Germaine Greer is an author and intellectual who, at the age of 31, published the 1970 bestseller The Female Eunuch, a canonical feminist text. Her arguments proved hugely influential in the second-wave feminist movement in the latter part of the 20th century.
She’s gone on to publish several more books, including The Whole Woman in 1999. Greer has also continued to be a source of controversy; more recently, she wrote an article for Radio Times ahead of The Bridge series 4, arguing that women enjoy onscreen depictions of violence against women more than men do.
What’s the show about?
The opening bars of Led Zeppelin’s Good Times and Bad Times play over the show’s introduction, immediately capturing an at once anarchic and nostalgic spirit (“In the days of my youth…”).
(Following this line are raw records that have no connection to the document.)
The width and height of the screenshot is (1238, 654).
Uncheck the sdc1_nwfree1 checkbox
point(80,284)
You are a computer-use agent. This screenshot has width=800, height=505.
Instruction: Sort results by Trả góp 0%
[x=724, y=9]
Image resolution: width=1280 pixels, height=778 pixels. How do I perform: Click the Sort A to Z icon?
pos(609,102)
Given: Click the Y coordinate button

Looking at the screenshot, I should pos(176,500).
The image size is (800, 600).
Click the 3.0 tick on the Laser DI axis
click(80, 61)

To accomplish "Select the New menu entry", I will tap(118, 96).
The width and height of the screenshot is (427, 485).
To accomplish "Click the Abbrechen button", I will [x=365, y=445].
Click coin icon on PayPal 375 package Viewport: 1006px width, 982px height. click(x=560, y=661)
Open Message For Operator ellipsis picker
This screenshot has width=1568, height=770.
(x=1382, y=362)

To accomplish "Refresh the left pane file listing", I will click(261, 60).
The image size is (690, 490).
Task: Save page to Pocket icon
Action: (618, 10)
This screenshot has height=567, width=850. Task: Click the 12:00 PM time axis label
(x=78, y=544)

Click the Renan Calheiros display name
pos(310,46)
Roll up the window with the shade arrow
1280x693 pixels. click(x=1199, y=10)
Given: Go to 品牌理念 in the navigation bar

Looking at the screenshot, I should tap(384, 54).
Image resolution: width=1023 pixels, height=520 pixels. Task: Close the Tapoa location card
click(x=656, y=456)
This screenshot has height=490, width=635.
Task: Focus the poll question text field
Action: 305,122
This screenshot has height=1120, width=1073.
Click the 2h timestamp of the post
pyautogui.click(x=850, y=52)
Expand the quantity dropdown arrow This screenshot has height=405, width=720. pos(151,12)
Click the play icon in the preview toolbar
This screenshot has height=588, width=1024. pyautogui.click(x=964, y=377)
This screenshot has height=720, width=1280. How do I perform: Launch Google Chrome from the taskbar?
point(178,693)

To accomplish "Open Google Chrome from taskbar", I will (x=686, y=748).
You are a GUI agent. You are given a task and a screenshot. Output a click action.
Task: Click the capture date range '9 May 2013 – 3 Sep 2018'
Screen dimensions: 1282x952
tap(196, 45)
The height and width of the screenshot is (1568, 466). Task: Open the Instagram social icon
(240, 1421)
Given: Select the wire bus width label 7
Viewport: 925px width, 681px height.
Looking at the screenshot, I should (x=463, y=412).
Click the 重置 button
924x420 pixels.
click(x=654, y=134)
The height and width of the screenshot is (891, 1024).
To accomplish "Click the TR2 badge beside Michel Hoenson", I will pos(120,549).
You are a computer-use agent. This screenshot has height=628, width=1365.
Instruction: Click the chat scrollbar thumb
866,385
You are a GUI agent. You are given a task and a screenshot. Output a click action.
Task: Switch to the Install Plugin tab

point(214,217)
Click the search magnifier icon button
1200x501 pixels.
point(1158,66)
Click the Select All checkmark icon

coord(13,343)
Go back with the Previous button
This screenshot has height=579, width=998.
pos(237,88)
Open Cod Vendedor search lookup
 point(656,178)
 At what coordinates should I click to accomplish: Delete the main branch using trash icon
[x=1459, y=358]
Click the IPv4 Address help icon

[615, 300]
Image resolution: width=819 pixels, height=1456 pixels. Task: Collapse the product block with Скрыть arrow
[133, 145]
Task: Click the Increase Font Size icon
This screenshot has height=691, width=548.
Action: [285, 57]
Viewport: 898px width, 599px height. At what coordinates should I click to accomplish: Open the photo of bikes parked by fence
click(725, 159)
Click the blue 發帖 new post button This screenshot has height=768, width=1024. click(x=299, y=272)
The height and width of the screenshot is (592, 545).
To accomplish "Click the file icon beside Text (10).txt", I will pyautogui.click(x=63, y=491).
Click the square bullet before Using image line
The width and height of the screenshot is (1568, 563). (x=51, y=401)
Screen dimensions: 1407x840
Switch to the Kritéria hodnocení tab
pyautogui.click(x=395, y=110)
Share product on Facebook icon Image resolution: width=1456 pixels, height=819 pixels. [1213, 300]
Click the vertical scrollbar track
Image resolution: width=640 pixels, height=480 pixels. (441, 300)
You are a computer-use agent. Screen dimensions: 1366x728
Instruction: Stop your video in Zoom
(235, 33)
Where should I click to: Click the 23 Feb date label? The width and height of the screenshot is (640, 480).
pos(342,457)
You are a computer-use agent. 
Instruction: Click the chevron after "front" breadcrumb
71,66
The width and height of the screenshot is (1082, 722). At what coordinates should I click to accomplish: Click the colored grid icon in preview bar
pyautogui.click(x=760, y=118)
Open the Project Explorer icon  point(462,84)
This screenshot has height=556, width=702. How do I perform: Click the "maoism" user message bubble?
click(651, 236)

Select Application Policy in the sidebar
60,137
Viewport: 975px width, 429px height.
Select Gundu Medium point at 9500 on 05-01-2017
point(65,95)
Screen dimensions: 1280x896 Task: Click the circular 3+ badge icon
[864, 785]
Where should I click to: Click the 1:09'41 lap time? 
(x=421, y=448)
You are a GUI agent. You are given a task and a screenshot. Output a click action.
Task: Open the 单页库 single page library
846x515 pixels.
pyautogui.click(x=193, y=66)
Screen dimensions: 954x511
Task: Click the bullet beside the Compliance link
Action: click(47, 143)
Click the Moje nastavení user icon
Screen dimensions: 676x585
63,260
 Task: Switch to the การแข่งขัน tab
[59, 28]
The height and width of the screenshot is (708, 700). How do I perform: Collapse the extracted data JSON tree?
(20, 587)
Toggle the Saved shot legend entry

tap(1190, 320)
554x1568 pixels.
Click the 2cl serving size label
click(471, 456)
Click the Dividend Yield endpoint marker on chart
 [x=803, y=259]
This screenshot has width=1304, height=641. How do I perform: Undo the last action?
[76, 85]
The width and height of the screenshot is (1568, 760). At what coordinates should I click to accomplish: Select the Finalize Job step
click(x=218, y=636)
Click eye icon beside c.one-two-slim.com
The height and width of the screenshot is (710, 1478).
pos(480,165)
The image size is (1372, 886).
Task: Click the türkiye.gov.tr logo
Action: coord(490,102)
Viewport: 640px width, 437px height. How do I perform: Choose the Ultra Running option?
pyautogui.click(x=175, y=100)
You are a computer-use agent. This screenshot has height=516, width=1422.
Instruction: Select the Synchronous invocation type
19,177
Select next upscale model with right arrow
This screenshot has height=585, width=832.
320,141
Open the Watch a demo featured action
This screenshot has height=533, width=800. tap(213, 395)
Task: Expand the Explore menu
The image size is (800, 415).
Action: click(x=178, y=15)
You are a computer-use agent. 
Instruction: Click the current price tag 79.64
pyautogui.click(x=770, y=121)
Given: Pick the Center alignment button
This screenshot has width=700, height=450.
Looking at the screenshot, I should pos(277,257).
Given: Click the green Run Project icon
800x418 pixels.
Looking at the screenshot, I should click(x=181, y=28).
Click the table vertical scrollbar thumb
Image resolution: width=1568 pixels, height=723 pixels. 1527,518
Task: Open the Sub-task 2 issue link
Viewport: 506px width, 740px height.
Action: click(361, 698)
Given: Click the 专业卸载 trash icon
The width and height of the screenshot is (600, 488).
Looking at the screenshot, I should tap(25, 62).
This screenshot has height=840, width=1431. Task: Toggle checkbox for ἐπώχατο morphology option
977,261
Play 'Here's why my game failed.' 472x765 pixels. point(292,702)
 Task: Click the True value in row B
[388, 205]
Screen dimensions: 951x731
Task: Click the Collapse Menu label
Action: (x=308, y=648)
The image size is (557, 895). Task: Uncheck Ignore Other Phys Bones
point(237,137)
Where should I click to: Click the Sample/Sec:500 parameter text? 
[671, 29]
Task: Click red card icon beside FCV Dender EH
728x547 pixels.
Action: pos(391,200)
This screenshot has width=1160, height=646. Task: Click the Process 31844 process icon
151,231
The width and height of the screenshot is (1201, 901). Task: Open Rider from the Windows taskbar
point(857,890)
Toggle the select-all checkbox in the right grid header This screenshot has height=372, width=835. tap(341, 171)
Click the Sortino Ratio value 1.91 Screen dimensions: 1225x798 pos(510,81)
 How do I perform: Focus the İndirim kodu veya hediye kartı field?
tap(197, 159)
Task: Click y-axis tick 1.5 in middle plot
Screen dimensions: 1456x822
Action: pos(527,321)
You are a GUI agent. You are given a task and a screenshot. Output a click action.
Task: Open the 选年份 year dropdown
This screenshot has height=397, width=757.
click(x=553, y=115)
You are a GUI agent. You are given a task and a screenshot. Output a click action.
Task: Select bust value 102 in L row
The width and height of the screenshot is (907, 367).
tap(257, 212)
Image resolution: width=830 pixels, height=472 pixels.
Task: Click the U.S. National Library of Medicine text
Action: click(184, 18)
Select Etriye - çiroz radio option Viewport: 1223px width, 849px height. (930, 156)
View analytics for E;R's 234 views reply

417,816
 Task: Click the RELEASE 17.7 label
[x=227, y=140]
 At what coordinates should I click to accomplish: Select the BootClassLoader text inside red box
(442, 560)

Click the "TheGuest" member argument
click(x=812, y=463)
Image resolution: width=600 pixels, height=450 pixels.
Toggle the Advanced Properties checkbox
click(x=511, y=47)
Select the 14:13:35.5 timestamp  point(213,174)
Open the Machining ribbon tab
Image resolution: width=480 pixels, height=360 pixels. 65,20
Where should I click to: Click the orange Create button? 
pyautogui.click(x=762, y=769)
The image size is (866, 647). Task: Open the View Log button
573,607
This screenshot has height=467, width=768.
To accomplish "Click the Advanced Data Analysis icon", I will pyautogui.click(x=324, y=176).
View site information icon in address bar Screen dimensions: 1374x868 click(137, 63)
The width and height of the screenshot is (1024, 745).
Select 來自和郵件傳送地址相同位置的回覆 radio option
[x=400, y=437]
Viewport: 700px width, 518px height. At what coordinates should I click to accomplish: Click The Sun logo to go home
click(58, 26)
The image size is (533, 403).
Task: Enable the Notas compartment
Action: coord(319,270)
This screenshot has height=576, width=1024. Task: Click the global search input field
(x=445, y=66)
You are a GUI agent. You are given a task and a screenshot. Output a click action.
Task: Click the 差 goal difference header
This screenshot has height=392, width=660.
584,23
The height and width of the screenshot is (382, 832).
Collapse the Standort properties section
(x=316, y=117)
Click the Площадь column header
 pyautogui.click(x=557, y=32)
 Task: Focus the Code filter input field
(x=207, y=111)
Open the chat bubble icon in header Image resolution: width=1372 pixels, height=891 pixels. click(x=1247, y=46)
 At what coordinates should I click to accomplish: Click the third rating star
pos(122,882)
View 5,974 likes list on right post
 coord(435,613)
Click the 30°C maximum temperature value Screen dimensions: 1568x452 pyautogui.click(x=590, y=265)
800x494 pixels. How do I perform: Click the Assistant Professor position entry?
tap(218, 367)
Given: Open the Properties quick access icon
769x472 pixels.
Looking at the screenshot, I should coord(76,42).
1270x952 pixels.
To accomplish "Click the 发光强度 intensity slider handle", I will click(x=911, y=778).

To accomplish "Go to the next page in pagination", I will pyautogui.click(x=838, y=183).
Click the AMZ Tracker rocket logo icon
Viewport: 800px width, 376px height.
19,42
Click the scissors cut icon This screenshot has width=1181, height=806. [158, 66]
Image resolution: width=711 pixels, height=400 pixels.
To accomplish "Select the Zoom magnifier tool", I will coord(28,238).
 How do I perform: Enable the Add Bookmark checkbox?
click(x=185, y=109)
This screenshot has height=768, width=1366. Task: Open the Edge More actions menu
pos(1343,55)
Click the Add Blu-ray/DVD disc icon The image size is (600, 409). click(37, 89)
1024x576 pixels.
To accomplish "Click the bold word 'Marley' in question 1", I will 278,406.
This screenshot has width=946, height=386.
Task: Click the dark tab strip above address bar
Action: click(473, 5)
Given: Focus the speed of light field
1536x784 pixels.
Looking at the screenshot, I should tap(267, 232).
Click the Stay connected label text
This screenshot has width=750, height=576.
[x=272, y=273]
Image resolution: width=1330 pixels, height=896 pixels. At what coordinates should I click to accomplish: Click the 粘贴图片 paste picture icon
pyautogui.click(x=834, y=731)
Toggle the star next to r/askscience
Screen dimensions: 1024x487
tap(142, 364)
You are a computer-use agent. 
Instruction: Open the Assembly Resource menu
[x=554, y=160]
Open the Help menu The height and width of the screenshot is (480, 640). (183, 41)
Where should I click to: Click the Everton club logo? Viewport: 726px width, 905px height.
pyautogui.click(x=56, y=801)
Germaine Greer reflects on her youth and the publication of The Female Eunuch – and the media storm that followed it. The show provides further background on the book, explaining how The Female Eunuch fits into the feminist canon alongside the likes of Simone de Beauvoir.
Director Clare Beaven interviews Greer at home in Essex, and chats about flowers and geese are interspersed with loud archival footage of protests and speeches from the late 70s, and Greer’s more fiery comments about a range of modern topics, from #MeToo to marriage. In this way, the film also charts the evolution of Greer’s ideas and how she herself has changed over time.
There are also tributes; Rosie Boycott, Bea Campbell and Camille Paglia speak about the importance of The Female Eunuch: “It was like a fairy godmother bestowing a spell and saying ‘wake up!’,” Boycott says.